Work task ::
Set down every record below exactly as written.

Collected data
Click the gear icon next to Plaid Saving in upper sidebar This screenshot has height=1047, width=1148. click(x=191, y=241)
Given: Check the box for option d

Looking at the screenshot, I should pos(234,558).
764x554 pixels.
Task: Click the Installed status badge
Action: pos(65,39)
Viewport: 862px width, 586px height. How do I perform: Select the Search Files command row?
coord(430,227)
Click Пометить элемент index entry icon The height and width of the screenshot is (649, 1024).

Output for this task ::
Click the gear icon next to Plaid Saving in upper sidebar This screenshot has height=1047, width=1148. click(x=191, y=241)
Given: Check the box for option d

Looking at the screenshot, I should pos(234,558).
764x554 pixels.
Task: Click the Installed status badge
Action: pos(65,39)
Viewport: 862px width, 586px height. How do I perform: Select the Search Files command row?
coord(430,227)
Click Пометить элемент index entry icon The height and width of the screenshot is (649, 1024).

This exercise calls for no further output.